The problem >>
Rewrite all of the entries below, replacing "Instruction" with "Command" and leaving everything else unchanged.

Supplied records >>
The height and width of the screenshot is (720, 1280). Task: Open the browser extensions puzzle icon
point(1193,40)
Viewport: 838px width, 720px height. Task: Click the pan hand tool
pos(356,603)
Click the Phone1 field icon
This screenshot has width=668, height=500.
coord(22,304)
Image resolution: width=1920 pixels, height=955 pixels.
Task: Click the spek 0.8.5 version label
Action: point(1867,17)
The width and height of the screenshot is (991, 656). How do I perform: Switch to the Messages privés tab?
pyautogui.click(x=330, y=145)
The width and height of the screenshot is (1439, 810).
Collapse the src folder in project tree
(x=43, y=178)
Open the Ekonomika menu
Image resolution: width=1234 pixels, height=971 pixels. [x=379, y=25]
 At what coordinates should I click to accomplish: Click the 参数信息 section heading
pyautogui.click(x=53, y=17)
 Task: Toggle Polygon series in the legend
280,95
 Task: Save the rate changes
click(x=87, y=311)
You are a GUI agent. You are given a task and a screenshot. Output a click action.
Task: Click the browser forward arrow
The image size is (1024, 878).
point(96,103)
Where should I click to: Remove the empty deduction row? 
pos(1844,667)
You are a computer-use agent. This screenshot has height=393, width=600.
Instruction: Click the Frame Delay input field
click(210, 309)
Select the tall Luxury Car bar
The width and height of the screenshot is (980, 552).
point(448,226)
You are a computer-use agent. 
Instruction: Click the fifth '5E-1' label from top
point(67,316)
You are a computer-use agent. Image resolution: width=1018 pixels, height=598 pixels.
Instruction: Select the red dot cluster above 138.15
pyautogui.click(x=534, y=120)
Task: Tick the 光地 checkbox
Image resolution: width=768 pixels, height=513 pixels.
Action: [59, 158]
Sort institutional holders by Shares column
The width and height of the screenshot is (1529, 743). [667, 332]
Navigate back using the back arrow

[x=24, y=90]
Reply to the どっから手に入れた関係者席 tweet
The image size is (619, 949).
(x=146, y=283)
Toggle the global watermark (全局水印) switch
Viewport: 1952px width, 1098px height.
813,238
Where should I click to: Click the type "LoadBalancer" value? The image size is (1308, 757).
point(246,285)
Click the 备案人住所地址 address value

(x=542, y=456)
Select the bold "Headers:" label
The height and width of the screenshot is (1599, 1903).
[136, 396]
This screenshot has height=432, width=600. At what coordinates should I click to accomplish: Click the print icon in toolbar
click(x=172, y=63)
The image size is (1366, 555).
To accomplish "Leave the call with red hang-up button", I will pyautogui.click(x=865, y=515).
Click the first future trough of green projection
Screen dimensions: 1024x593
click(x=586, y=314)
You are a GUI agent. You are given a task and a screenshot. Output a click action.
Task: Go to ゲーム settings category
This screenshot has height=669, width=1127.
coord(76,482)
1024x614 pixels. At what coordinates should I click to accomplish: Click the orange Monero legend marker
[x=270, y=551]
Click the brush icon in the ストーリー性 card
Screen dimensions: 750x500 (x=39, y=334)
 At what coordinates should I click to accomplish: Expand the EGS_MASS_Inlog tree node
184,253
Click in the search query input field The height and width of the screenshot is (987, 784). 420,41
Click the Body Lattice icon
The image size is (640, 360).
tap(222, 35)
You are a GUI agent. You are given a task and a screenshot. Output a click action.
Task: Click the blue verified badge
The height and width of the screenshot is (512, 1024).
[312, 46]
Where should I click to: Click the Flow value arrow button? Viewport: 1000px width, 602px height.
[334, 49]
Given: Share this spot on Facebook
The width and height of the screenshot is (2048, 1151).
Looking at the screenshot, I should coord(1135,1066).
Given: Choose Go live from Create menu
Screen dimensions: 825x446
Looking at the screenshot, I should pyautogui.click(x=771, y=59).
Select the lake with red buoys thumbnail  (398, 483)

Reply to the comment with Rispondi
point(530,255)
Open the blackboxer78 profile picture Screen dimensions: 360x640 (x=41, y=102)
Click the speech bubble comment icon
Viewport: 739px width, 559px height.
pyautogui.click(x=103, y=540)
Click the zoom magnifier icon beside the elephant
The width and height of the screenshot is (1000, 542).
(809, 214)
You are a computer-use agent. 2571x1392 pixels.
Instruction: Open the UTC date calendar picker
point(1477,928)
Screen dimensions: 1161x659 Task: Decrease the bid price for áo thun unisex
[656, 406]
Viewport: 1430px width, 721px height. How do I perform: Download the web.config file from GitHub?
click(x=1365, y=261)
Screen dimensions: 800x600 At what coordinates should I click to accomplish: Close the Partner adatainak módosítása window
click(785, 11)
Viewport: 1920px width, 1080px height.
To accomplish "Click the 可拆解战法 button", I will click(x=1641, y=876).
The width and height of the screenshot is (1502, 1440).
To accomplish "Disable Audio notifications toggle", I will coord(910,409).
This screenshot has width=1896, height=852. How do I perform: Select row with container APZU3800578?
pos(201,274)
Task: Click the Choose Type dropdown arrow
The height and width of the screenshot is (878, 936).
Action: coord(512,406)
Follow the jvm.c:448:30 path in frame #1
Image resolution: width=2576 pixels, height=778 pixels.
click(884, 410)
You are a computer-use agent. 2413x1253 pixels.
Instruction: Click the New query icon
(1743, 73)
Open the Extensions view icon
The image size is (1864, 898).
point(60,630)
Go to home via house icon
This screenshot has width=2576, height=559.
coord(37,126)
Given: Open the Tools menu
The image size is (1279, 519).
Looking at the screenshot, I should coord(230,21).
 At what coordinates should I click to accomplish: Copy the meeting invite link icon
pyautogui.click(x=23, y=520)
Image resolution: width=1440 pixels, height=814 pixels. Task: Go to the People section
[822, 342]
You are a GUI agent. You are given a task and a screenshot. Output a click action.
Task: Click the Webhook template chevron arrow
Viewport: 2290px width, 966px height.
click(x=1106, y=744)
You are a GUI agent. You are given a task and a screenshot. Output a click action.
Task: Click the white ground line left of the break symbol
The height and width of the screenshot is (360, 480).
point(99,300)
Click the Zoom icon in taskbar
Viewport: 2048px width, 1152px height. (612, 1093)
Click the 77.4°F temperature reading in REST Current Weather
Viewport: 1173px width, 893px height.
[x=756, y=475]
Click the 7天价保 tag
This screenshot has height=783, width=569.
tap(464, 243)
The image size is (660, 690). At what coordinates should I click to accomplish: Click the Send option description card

Correct output >>
The height and width of the screenshot is (720, 1280). Task: Open the browser extensions puzzle icon
point(1193,40)
Viewport: 838px width, 720px height. Task: Click the pan hand tool
pos(356,603)
Click the Phone1 field icon
This screenshot has width=668, height=500.
coord(22,304)
Image resolution: width=1920 pixels, height=955 pixels.
Task: Click the spek 0.8.5 version label
Action: point(1867,17)
The width and height of the screenshot is (991, 656). How do I perform: Switch to the Messages privés tab?
pyautogui.click(x=330, y=145)
The width and height of the screenshot is (1439, 810).
Collapse the src folder in project tree
(x=43, y=178)
Open the Ekonomika menu
Image resolution: width=1234 pixels, height=971 pixels. [x=379, y=25]
 At what coordinates should I click to accomplish: Click the 参数信息 section heading
pyautogui.click(x=53, y=17)
 Task: Toggle Polygon series in the legend
280,95
 Task: Save the rate changes
click(x=87, y=311)
You are a GUI agent. You are given a task and a screenshot. Output a click action.
Task: Click the browser forward arrow
The image size is (1024, 878).
point(96,103)
Where should I click to: Remove the empty deduction row? 
pos(1844,667)
You are a computer-use agent. This screenshot has height=393, width=600.
Command: Click the Frame Delay input field
click(210, 309)
Select the tall Luxury Car bar
The width and height of the screenshot is (980, 552).
point(448,226)
You are a computer-use agent. 
Command: Click the fifth '5E-1' label from top
point(67,316)
You are a computer-use agent. Image resolution: width=1018 pixels, height=598 pixels.
Command: Select the red dot cluster above 138.15
pyautogui.click(x=534, y=120)
Task: Tick the 光地 checkbox
Image resolution: width=768 pixels, height=513 pixels.
Action: [59, 158]
Sort institutional holders by Shares column
The width and height of the screenshot is (1529, 743). [667, 332]
Navigate back using the back arrow

[x=24, y=90]
Reply to the どっから手に入れた関係者席 tweet
The image size is (619, 949).
(x=146, y=283)
Toggle the global watermark (全局水印) switch
Viewport: 1952px width, 1098px height.
813,238
Where should I click to: Click the type "LoadBalancer" value? The image size is (1308, 757).
point(246,285)
Click the 备案人住所地址 address value

(x=542, y=456)
Select the bold "Headers:" label
The height and width of the screenshot is (1599, 1903).
[136, 396]
This screenshot has height=432, width=600. At what coordinates should I click to accomplish: Click the print icon in toolbar
click(x=172, y=63)
The image size is (1366, 555).
To accomplish "Leave the call with red hang-up button", I will pyautogui.click(x=865, y=515).
Click the first future trough of green projection
Screen dimensions: 1024x593
click(x=586, y=314)
You are a GUI agent. You are given a task and a screenshot. Output a click action.
Task: Go to ゲーム settings category
This screenshot has height=669, width=1127.
coord(76,482)
1024x614 pixels. At what coordinates should I click to accomplish: Click the orange Monero legend marker
[x=270, y=551]
Click the brush icon in the ストーリー性 card
Screen dimensions: 750x500 (x=39, y=334)
 At what coordinates should I click to accomplish: Expand the EGS_MASS_Inlog tree node
184,253
Click in the search query input field The height and width of the screenshot is (987, 784). 420,41
Click the Body Lattice icon
The image size is (640, 360).
tap(222, 35)
You are a GUI agent. You are given a task and a screenshot. Output a click action.
Task: Click the blue verified badge
The height and width of the screenshot is (512, 1024).
[312, 46]
Where should I click to: Click the Flow value arrow button? Viewport: 1000px width, 602px height.
[334, 49]
Given: Share this spot on Facebook
The width and height of the screenshot is (2048, 1151).
Looking at the screenshot, I should coord(1135,1066).
Given: Choose Go live from Create menu
Screen dimensions: 825x446
Looking at the screenshot, I should pyautogui.click(x=771, y=59).
Select the lake with red buoys thumbnail  (398, 483)

Reply to the comment with Rispondi
point(530,255)
Open the blackboxer78 profile picture Screen dimensions: 360x640 (x=41, y=102)
Click the speech bubble comment icon
Viewport: 739px width, 559px height.
pyautogui.click(x=103, y=540)
Click the zoom magnifier icon beside the elephant
The width and height of the screenshot is (1000, 542).
(809, 214)
You are a computer-use agent. 2571x1392 pixels.
Command: Open the UTC date calendar picker
point(1477,928)
Screen dimensions: 1161x659 Task: Decrease the bid price for áo thun unisex
[656, 406]
Viewport: 1430px width, 721px height. How do I perform: Download the web.config file from GitHub?
click(x=1365, y=261)
Screen dimensions: 800x600 At what coordinates should I click to accomplish: Close the Partner adatainak módosítása window
click(785, 11)
Viewport: 1920px width, 1080px height.
To accomplish "Click the 可拆解战法 button", I will click(x=1641, y=876).
The width and height of the screenshot is (1502, 1440).
To accomplish "Disable Audio notifications toggle", I will coord(910,409).
This screenshot has width=1896, height=852. How do I perform: Select row with container APZU3800578?
pos(201,274)
Task: Click the Choose Type dropdown arrow
The height and width of the screenshot is (878, 936).
Action: coord(512,406)
Follow the jvm.c:448:30 path in frame #1
Image resolution: width=2576 pixels, height=778 pixels.
click(884, 410)
You are a computer-use agent. 2413x1253 pixels.
Command: Click the New query icon
(1743, 73)
Open the Extensions view icon
The image size is (1864, 898).
point(60,630)
Go to home via house icon
This screenshot has width=2576, height=559.
coord(37,126)
Given: Open the Tools menu
The image size is (1279, 519).
Looking at the screenshot, I should coord(230,21).
 At what coordinates should I click to accomplish: Copy the meeting invite link icon
pyautogui.click(x=23, y=520)
Image resolution: width=1440 pixels, height=814 pixels. Task: Go to the People section
[822, 342]
You are a GUI agent. You are given a task and a screenshot. Output a click action.
Task: Click the Webhook template chevron arrow
Viewport: 2290px width, 966px height.
click(x=1106, y=744)
You are a GUI agent. You are given a task and a screenshot. Output a click action.
Task: Click the white ground line left of the break symbol
The height and width of the screenshot is (360, 480).
point(99,300)
Click the Zoom icon in taskbar
Viewport: 2048px width, 1152px height. (612, 1093)
Click the 77.4°F temperature reading in REST Current Weather
Viewport: 1173px width, 893px height.
[x=756, y=475]
Click the 7天价保 tag
This screenshot has height=783, width=569.
tap(464, 243)
The image size is (660, 690). At what coordinates should I click to accomplish: Click the Send option description card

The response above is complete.